There has been much talk about different bills being proposed by lawmakers on both sides of the aisle to legalize same-sex marriage in Maryland during this General Assembly.
“The numbers are reasonably striking, in that clearly there is a majority in support of it,” Boyd said.
More than half of respondents — 56 percent — also said that they favored the death penalty in Maryland. A total of 36 percent opposed it, and 8 percent gave no response. Six out of 10 respondents said they felt that life in prison without the possibility of parole would be an acceptable alternative to the death penalty, while a third of respondents said it would not.
Poll responses about gun control were split. A total of 45 percent said that gun control laws in the state should be stricter. The remaining respondents were split — 24 percent said the laws should be less strict, while 26 percent said they should be kept as they are. These responses were starkly colored by party affiliation. Sixty-three percent of Democrats wanted stricter laws, and 46 percent of Republicans said they should be less strict. (An additional 39 percent of Republicans would like the laws to be kept as they are.)
“Members of the General Assembly could infer that there is support for more gun control,” Boyd said.
Other statistics in the poll include:
(bullet) 58 percent of respondents said that the economy is the most important issue facing the state. More than half of Marylanders have felt this way about the economy since last January. The most recent number is 3 percentage points higher than the last poll in October.
(bullet) 54 percent of Maryland voters approve of President Barack Obama’s performance in office, up from 52 percent in October. Four out of 10 respondents disapprove of Obama’s performance, while 6 percent had no opinion.

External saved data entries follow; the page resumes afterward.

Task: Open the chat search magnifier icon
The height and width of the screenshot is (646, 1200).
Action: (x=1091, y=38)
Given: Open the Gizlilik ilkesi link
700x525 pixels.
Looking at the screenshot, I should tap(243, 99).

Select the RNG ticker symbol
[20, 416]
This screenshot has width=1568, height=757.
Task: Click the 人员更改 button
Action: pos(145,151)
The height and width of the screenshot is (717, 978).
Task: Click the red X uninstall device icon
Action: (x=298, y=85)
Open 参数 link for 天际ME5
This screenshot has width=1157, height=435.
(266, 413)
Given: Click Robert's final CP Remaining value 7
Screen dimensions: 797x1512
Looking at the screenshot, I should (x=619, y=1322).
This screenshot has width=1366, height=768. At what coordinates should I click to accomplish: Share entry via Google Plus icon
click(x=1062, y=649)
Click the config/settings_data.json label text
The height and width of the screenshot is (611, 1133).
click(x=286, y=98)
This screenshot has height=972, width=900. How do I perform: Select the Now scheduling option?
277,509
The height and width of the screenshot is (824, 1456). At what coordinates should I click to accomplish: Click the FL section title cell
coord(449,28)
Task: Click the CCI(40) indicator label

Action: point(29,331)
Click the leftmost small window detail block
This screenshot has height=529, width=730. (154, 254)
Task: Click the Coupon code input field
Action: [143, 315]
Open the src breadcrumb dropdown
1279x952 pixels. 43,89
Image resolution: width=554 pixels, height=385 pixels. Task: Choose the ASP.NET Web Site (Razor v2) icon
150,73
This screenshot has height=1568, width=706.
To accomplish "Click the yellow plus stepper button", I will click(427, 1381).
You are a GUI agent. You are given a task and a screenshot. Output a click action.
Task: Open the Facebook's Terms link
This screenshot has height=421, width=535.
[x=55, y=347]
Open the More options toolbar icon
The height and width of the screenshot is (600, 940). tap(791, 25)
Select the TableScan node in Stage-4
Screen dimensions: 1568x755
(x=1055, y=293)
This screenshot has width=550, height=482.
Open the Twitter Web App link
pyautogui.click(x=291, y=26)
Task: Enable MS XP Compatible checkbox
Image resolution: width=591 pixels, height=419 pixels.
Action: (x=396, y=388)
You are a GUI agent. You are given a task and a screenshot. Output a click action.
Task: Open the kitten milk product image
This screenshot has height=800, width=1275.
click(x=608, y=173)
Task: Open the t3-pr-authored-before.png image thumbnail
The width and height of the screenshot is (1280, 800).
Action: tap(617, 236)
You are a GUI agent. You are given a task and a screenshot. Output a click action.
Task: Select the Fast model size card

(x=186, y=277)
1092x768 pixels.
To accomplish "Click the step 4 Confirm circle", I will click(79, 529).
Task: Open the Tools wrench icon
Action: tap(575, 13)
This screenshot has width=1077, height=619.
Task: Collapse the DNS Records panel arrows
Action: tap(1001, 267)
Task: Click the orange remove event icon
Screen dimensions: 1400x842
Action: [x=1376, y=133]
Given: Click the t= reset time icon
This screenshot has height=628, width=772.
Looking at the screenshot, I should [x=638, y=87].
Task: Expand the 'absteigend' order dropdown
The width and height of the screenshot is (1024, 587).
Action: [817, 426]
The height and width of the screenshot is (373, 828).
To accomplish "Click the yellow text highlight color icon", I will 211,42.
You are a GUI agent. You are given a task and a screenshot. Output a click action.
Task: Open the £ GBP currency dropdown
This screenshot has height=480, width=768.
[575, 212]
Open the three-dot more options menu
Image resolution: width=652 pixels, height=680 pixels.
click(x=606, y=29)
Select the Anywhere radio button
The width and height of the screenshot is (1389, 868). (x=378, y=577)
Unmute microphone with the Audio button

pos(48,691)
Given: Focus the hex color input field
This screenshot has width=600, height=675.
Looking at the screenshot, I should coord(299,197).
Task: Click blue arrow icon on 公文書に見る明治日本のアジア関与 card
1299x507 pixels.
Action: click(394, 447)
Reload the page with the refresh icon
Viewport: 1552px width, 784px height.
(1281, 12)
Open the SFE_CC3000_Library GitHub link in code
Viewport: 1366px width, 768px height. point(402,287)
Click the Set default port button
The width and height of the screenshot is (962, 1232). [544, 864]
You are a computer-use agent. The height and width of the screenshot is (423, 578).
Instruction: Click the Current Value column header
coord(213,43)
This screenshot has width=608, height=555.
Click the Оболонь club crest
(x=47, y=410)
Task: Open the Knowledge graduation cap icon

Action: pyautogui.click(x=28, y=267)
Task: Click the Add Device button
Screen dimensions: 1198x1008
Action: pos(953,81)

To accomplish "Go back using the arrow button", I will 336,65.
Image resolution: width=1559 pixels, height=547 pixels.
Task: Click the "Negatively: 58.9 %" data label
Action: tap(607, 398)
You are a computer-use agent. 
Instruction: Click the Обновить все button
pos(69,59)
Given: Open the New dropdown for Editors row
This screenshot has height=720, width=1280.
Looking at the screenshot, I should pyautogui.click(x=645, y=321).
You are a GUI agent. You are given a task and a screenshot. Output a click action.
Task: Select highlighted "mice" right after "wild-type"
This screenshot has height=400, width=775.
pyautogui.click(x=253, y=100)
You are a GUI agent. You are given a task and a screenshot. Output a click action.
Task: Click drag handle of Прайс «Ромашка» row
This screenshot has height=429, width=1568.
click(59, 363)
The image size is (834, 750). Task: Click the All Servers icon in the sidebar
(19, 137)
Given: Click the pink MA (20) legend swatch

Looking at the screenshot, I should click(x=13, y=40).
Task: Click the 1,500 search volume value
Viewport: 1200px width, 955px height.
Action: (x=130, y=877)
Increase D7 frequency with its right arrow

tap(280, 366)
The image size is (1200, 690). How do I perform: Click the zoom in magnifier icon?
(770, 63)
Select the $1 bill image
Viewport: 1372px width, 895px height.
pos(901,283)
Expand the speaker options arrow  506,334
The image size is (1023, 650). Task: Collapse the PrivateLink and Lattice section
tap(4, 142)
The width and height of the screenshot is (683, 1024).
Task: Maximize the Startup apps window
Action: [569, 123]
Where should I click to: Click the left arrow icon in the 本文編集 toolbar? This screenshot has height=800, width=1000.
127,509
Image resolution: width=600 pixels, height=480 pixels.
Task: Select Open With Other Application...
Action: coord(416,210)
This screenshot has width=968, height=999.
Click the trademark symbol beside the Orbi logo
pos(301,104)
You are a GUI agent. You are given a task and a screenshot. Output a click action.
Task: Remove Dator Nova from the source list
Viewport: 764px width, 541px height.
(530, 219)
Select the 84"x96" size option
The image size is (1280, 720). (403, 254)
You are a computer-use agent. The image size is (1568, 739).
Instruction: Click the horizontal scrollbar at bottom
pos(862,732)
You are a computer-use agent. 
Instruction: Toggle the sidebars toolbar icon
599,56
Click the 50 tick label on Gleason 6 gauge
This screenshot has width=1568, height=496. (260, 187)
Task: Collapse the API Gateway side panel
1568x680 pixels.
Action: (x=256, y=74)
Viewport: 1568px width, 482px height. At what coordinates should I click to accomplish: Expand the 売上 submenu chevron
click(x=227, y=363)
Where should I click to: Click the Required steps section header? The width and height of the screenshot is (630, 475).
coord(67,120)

(bullet) 37 percent of Maryland voters said that the harsh tone of political campaigns contributes to violence, while 58 percent said they did not think it is a factor. Boyd said that Maryland did not have as many sharp-toned political ads this last election season, which may have influenced the responses. Sixty-five percent of respondents, however, said they felt that violence in TV, movies and music lyrics contributes to violence.